その4強の各種目の平均タイムの全15チーム内の順位です。

山梨学大は5000m2位、10000m2位、20km3位。

早大は5000m3位、10000m8位、20km11位。

神奈川大は5000m8位、10000m12位、20km4位

そして中大は5000m
1位、10000m1位、20km1位



中大は全日本では早大に負けたとはいえ、その差はわずか13秒。

総合力で勝る中大にとって、箱根では早大はそれほど怖い存在ではなかったでしょう。

神奈川大も20kmの力はあっても総合力は中大に劣り、1万m28分台ランナーもゼロであり、エースの破壊力もありませんでした。

観戦ガイドによると、目標も5位以内と控えめでした。

神奈川大には前回5区区間賞の近藤選手がいましたが、中大にも前回区間3位の尾方選手がおり、対中大を想定した時には近藤選手は切り札にはなり得ませんでした。
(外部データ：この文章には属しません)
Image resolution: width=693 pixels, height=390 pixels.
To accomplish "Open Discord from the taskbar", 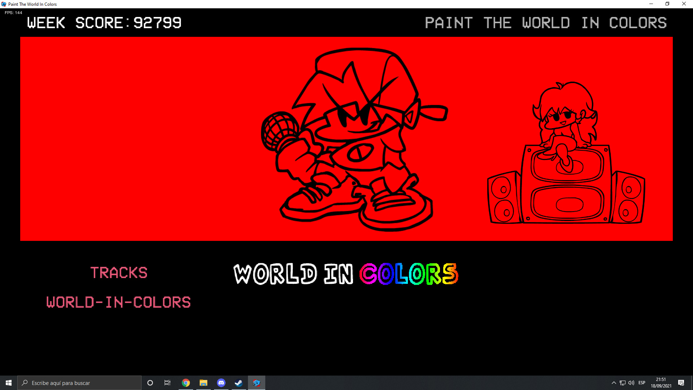I will [x=221, y=382].
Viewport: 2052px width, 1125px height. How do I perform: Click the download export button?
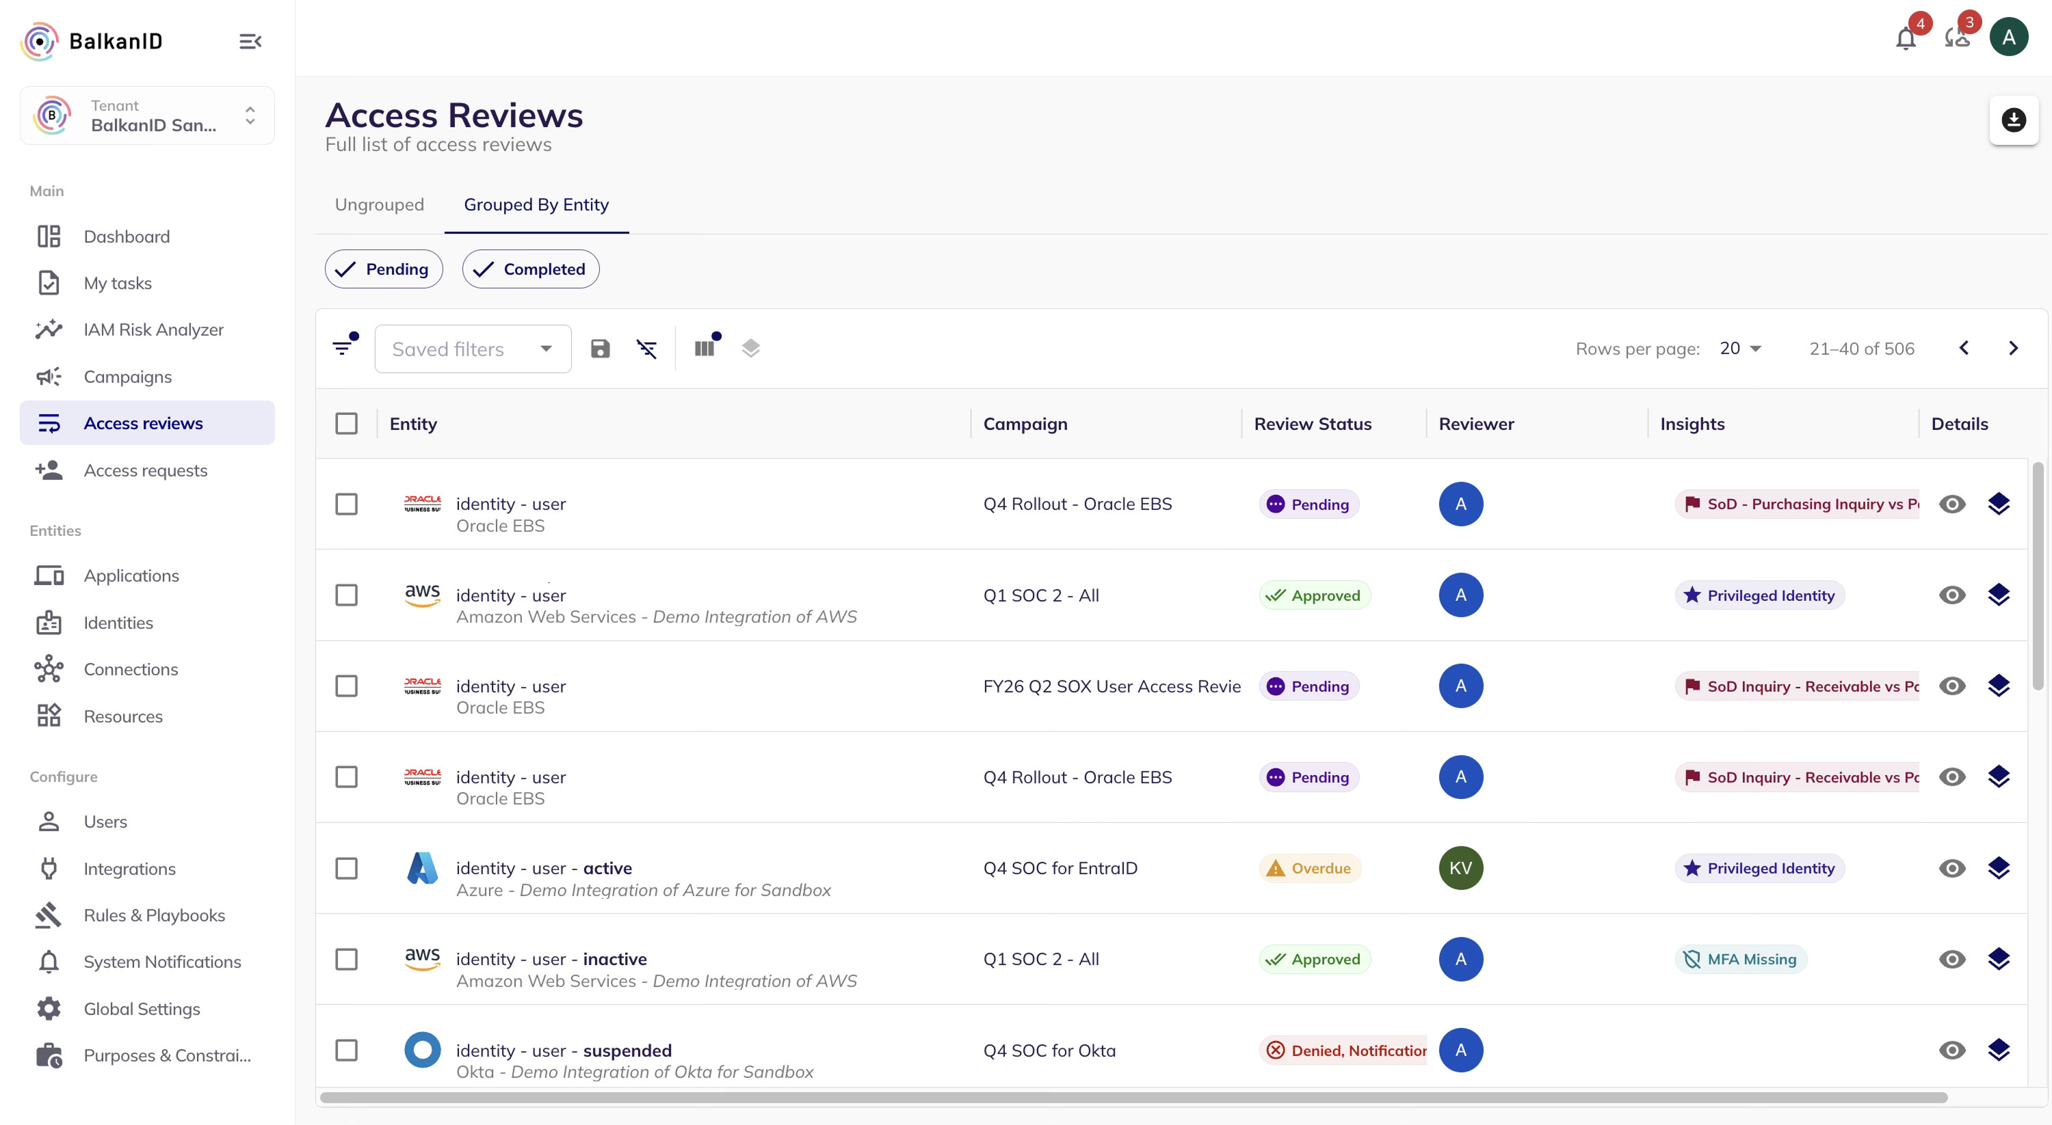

消去法で中大最大のライバルは山梨学大と考えるべきだと思います。

総合力も高く、マヤカ選手と中村選手という、史上最強クラスのツートップの前には、中大のダブルエースである松田選手、榎木選手でも合計2分は負けてしまうでしょう。

中大は残る8区間でその2分を埋め合わせる事が出来るか?

山梨学大の視点で言えば、2分の貯金でどこまで逃げられるか?

96年大会最大のポイントはそこにあったと思います。



しかしその山梨学大も、本番の1区で区間最下位、2区の大黒柱のマヤカ選手も前年よりも2分以上遅い区間タイムを記録し挽回ならず。

マヤカ選手は本来ならば中大に対して貯金を作らなければいけないのに、1分程度の借金になってしまう誤算がありました。

結局4区の山梨学大の途中棄権がなくても、中大は山梨学大に勝っていた可能性が極めて高いでしょう。



今の私はもう中大ファンではなく、チームを問わず、良い選手の良い走りを見たいと思っていますが、今度こそ棚ぼた扱いされないで中大に勝って欲しいという気持ちも少しあります。

96年大会が終わってからもう21年以上が経ちました。

今年度の中大の最上級生は、あの96年大会の年度に生まれた人達です。

一度落選したチームは負の連鎖に苦しむ事が多いと聞きますが、今度こそ、今年度だからこそ中大の意地を見せて欲しいと思います。